▶ **Your objective**: In the listing that follows, copy out each line that includes the word "Task".

▶ **Given records**:
########################################

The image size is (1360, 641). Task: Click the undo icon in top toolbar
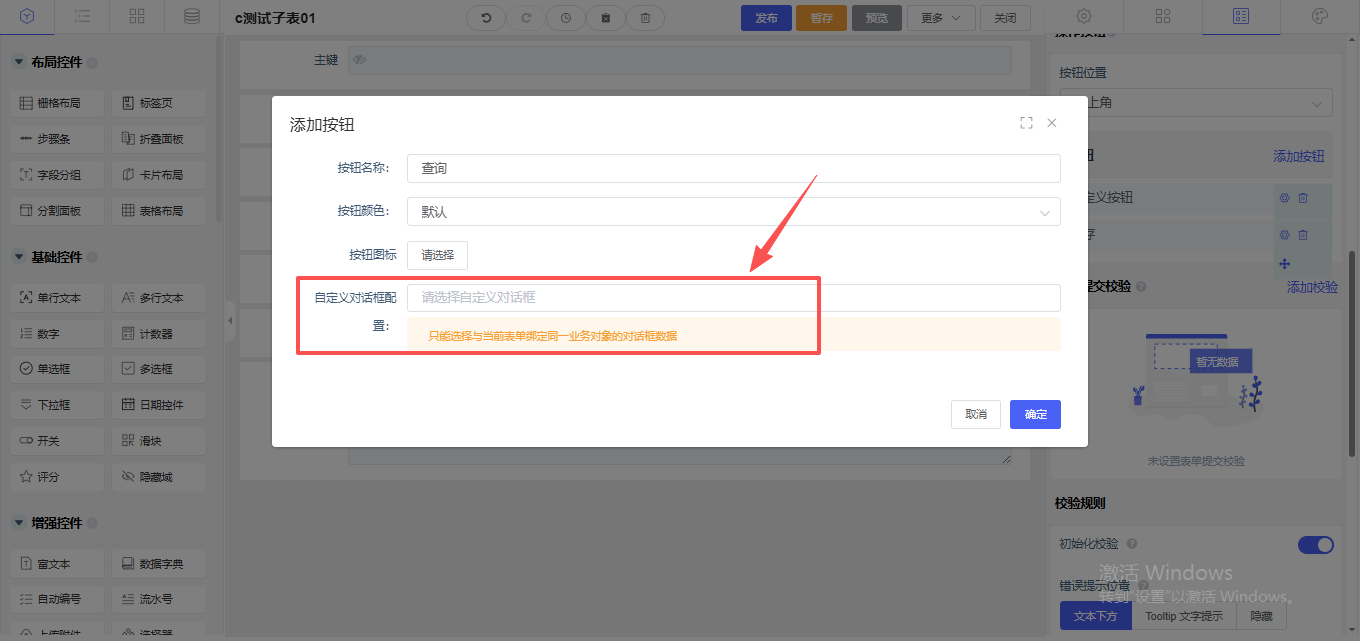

########################################

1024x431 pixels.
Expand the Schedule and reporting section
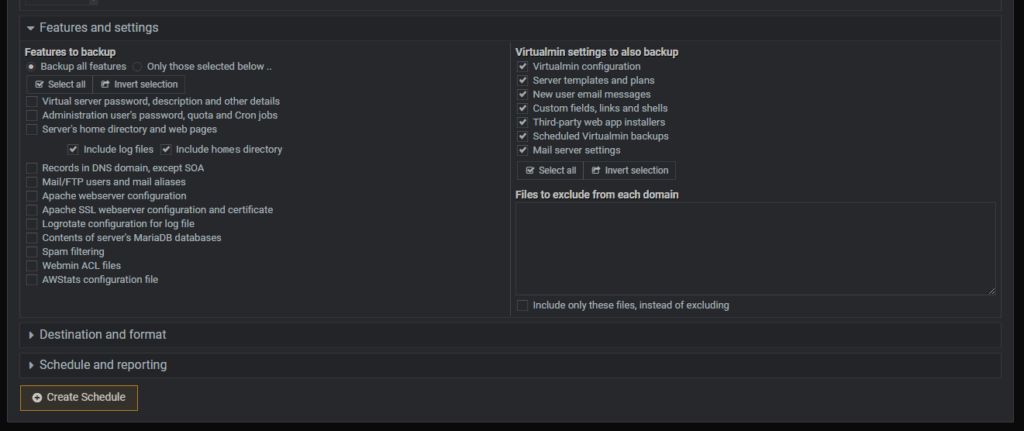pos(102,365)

########################################

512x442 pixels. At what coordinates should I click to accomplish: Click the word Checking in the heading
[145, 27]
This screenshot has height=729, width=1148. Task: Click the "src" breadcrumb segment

########################################

▶ **Written solution**:
The image size is (1360, 641). Task: Click the undo icon in top toolbar
This screenshot has height=729, width=1148. Task: Click the "src" breadcrumb segment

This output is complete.